- **Exercise requirements**: Lay out every line below as a JSON list of strings, one string per line, skipping blank lines and leaving out the pictures.

- **Source data**:

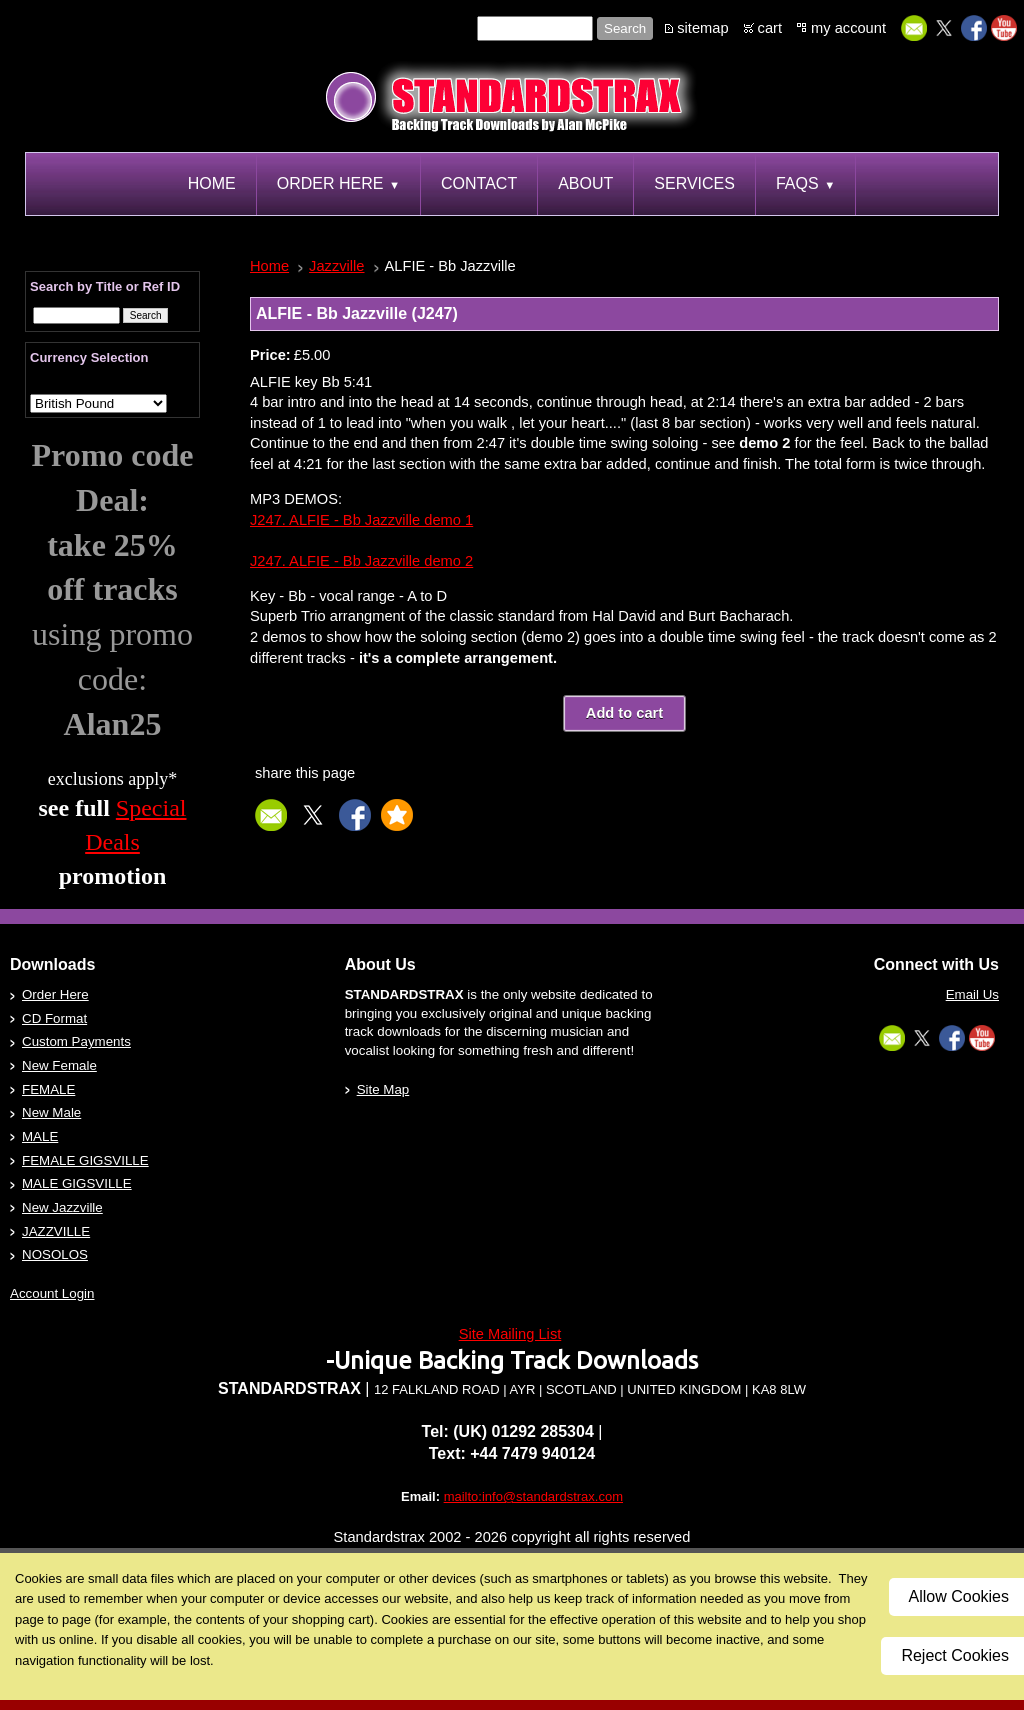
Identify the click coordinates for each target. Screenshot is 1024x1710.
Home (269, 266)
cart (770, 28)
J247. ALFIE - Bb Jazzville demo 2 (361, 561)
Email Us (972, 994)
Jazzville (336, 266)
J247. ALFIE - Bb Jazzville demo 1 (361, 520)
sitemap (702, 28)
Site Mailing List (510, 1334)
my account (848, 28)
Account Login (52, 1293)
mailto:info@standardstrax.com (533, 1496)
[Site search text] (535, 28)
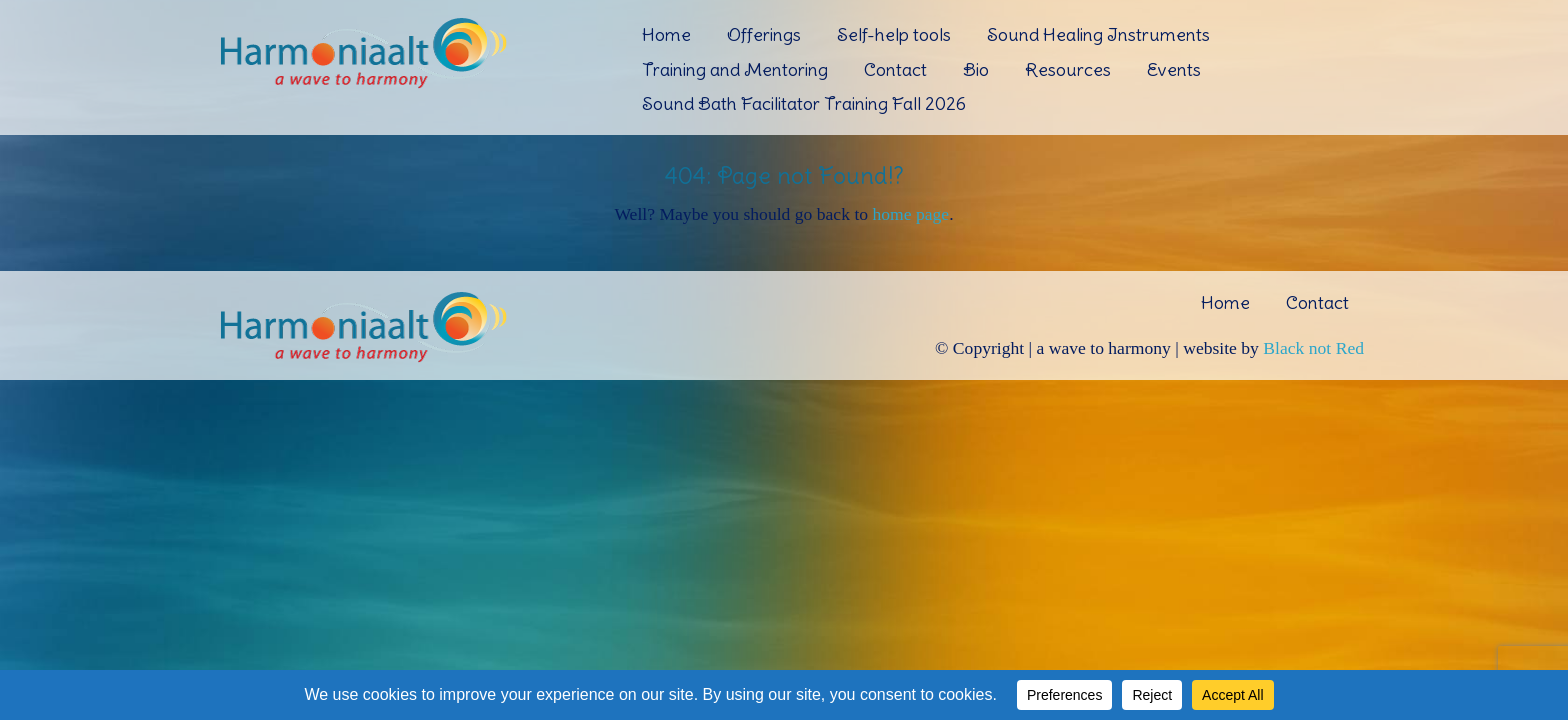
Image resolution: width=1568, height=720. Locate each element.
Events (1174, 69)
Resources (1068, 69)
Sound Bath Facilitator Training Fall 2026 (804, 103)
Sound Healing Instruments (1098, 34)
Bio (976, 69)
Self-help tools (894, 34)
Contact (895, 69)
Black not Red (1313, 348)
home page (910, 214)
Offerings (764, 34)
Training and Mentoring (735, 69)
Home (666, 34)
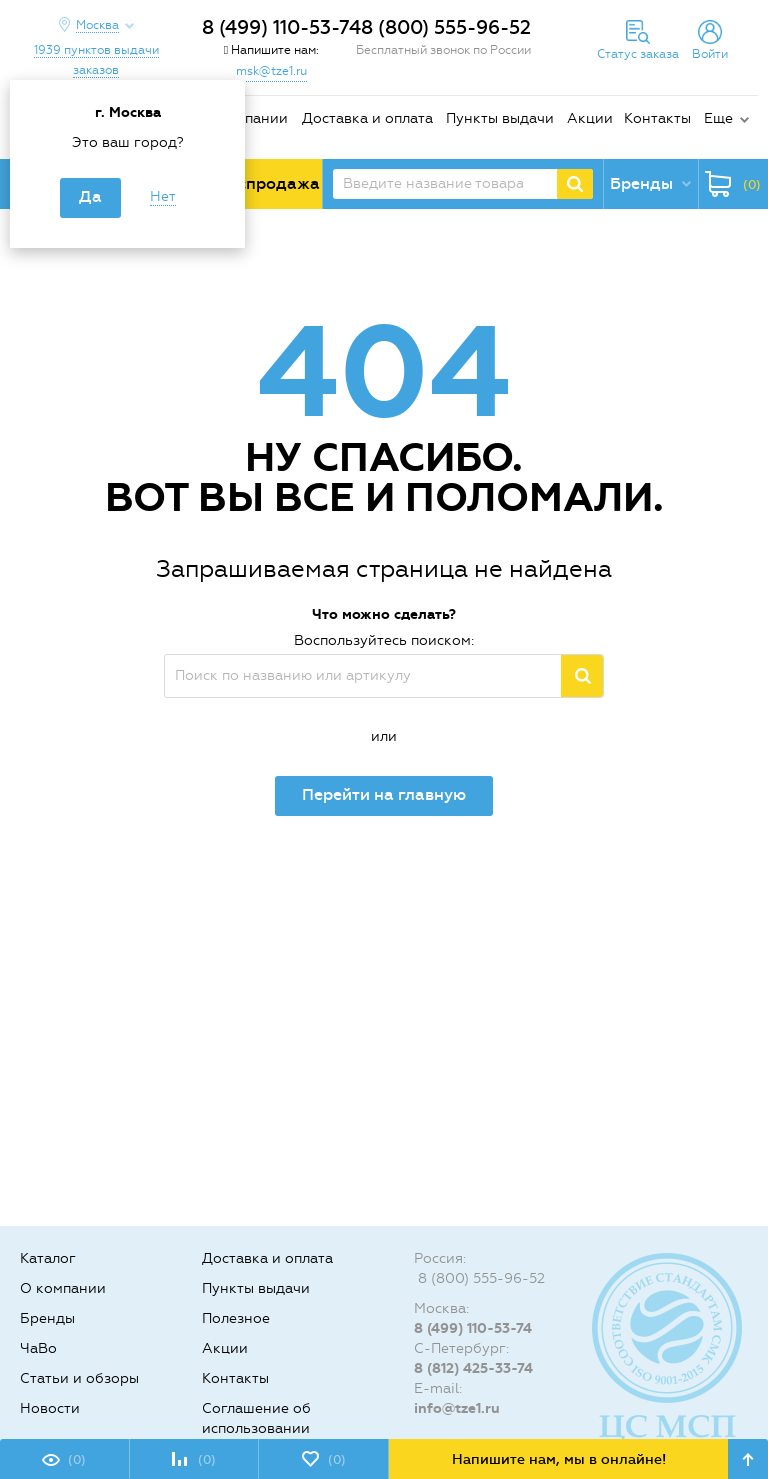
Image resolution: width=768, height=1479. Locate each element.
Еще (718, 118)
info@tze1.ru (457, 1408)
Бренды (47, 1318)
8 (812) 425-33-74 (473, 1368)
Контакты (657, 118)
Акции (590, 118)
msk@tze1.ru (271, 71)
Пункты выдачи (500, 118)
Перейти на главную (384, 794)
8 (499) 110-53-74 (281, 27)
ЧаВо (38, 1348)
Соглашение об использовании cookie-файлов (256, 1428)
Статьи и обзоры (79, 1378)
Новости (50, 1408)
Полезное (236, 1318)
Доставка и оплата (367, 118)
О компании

- **Solution for this problem**:
[
  "Identify the click coordinates for each target. Screenshot is 1024x1710.",
  "Home (269, 266)",
  "cart (770, 28)",
  "J247. ALFIE - Bb Jazzville demo 2 (361, 561)",
  "Email Us (972, 994)",
  "Jazzville (336, 266)",
  "J247. ALFIE - Bb Jazzville demo 1 (361, 520)",
  "sitemap (702, 28)",
  "Site Mailing List (510, 1334)",
  "my account (848, 28)",
  "Account Login (52, 1293)",
  "mailto:info@standardstrax.com (533, 1496)",
  "[Site search text] (535, 28)",
  "Image resolution: width=1568, height=720. Locate each element.",
  "Events (1174, 69)",
  "Resources (1068, 69)",
  "Sound Bath Facilitator Training Fall 2026 (804, 103)",
  "Sound Healing Instruments (1098, 34)",
  "Bio (976, 69)",
  "Self-help tools (894, 34)",
  "Contact (895, 69)",
  "Black not Red (1313, 348)",
  "home page (910, 214)",
  "Offerings (764, 34)",
  "Training and Mentoring (735, 69)",
  "Home (666, 34)",
  "Image resolution: width=768, height=1479. Locate each element.",
  "Еще (718, 118)",
  "info@tze1.ru (457, 1408)",
  "Бренды (47, 1318)",
  "8 (812) 425-33-74 (473, 1368)",
  "Контакты (657, 118)",
  "Акции (590, 118)",
  "msk@tze1.ru (271, 71)",
  "Пункты выдачи (500, 118)",
  "Перейти на главную (384, 794)",
  "8 (499) 110-53-74 (281, 27)",
  "ЧаВо (38, 1348)",
  "Соглашение об использовании cookie-файлов (256, 1428)",
  "Статьи и обзоры (79, 1378)",
  "Новости (50, 1408)",
  "Полезное (236, 1318)",
  "Доставка и оплата (367, 118)",
  "О компании"
]